Brief: Every word of the data below has to be copied faithfully.

☆ ☆ ☆ ☆ ☆

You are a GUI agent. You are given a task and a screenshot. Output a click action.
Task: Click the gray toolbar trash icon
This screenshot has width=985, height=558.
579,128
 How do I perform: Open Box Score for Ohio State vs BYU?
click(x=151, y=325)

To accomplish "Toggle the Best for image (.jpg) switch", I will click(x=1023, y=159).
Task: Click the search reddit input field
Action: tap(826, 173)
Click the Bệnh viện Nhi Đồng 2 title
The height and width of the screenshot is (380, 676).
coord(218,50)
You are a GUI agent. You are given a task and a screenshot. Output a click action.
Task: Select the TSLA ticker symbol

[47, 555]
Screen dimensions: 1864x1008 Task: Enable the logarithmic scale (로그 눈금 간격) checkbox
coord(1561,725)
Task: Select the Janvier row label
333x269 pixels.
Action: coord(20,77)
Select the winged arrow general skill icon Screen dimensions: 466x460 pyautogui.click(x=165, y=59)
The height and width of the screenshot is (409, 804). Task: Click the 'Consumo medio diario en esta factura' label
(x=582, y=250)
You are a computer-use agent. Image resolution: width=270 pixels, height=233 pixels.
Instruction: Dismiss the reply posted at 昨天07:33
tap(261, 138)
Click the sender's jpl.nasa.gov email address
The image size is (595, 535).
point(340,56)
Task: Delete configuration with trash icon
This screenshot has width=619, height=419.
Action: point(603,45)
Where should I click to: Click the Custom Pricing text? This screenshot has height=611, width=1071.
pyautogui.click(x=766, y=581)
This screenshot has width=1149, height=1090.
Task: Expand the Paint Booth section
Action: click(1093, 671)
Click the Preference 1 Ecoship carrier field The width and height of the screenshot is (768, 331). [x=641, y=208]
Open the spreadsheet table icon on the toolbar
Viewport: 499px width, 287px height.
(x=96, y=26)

☆ ☆ ☆ ☆ ☆

Problem solution:
You are a GUI agent. You are given a task and a screenshot. Output a click action.
Task: Click the gray toolbar trash icon
This screenshot has width=985, height=558.
579,128
 How do I perform: Open Box Score for Ohio State vs BYU?
click(x=151, y=325)

To accomplish "Toggle the Best for image (.jpg) switch", I will click(x=1023, y=159).
Task: Click the search reddit input field
Action: tap(826, 173)
Click the Bệnh viện Nhi Đồng 2 title
The height and width of the screenshot is (380, 676).
coord(218,50)
You are a GUI agent. You are given a task and a screenshot. Output a click action.
Task: Select the TSLA ticker symbol

[47, 555]
Screen dimensions: 1864x1008 Task: Enable the logarithmic scale (로그 눈금 간격) checkbox
coord(1561,725)
Task: Select the Janvier row label
333x269 pixels.
Action: coord(20,77)
Select the winged arrow general skill icon Screen dimensions: 466x460 pyautogui.click(x=165, y=59)
The height and width of the screenshot is (409, 804). Task: Click the 'Consumo medio diario en esta factura' label
(x=582, y=250)
You are a computer-use agent. Image resolution: width=270 pixels, height=233 pixels.
Instruction: Dismiss the reply posted at 昨天07:33
tap(261, 138)
Click the sender's jpl.nasa.gov email address
The image size is (595, 535).
point(340,56)
Task: Delete configuration with trash icon
This screenshot has width=619, height=419.
Action: point(603,45)
Where should I click to: Click the Custom Pricing text? This screenshot has height=611, width=1071.
pyautogui.click(x=766, y=581)
This screenshot has width=1149, height=1090.
Task: Expand the Paint Booth section
Action: click(1093, 671)
Click the Preference 1 Ecoship carrier field The width and height of the screenshot is (768, 331). [x=641, y=208]
Open the spreadsheet table icon on the toolbar
Viewport: 499px width, 287px height.
(x=96, y=26)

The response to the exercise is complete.